Starting with the line that contains "Task: Select the", repeat exactly every line through the last one in the records below, and leave out the pictures.

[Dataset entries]
........

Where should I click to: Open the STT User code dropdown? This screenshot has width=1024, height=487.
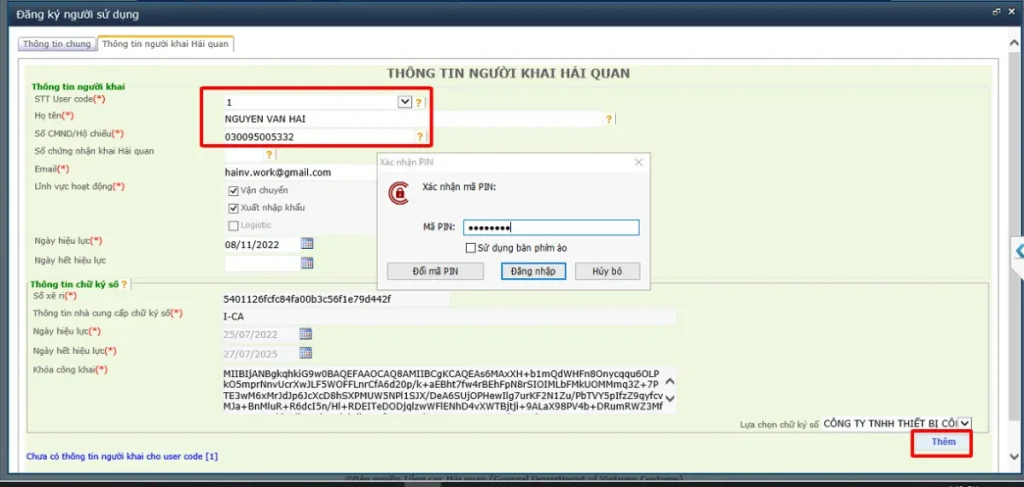click(405, 102)
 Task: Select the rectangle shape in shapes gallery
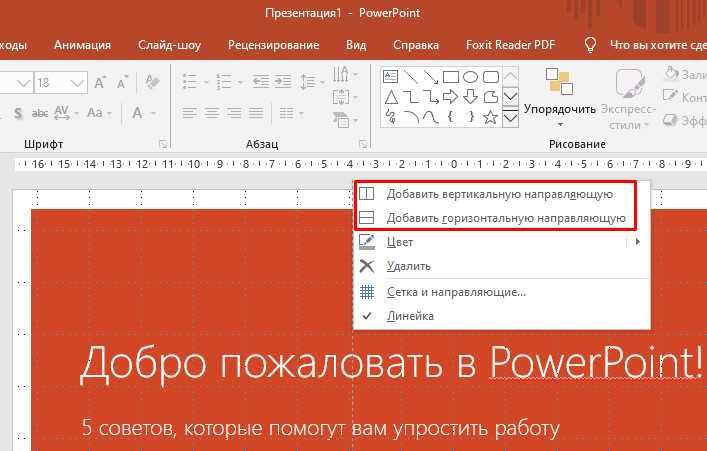tap(451, 76)
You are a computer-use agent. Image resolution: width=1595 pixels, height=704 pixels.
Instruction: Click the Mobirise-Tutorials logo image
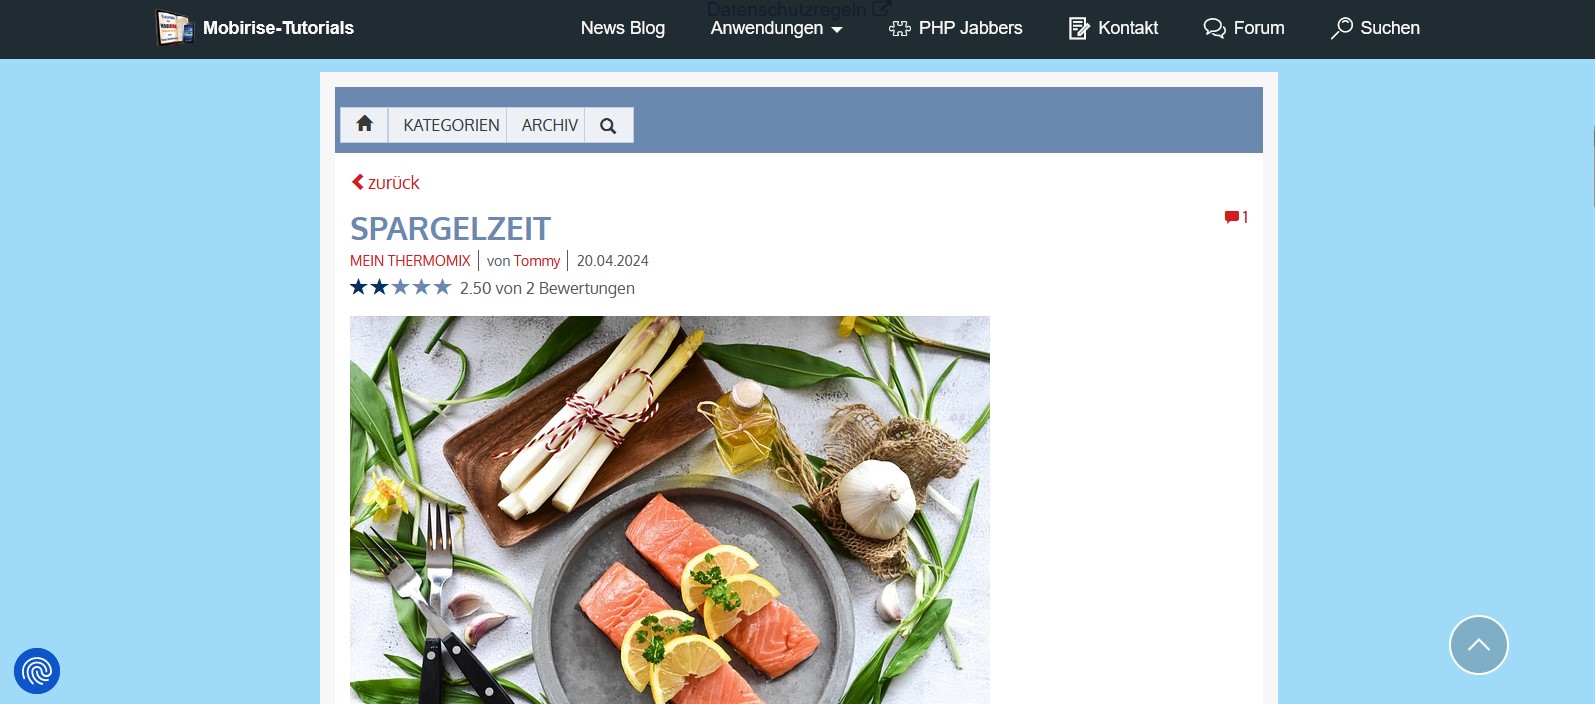(175, 28)
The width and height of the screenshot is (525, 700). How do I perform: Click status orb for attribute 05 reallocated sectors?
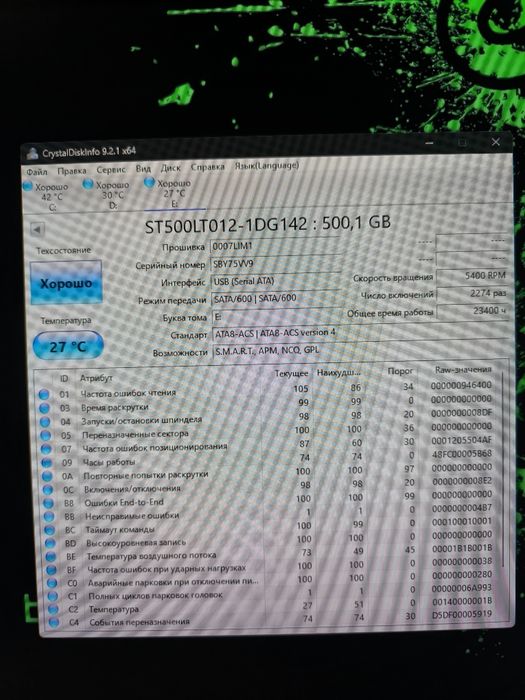pyautogui.click(x=46, y=435)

........

### Written reply:
 Task: Select the rectangle shape in shapes gallery
tap(451, 76)
You are a computer-use agent. Image resolution: width=1595 pixels, height=704 pixels.
Instruction: Click the Mobirise-Tutorials logo image
(175, 28)
The width and height of the screenshot is (525, 700). How do I perform: Click status orb for attribute 05 reallocated sectors?
pyautogui.click(x=46, y=435)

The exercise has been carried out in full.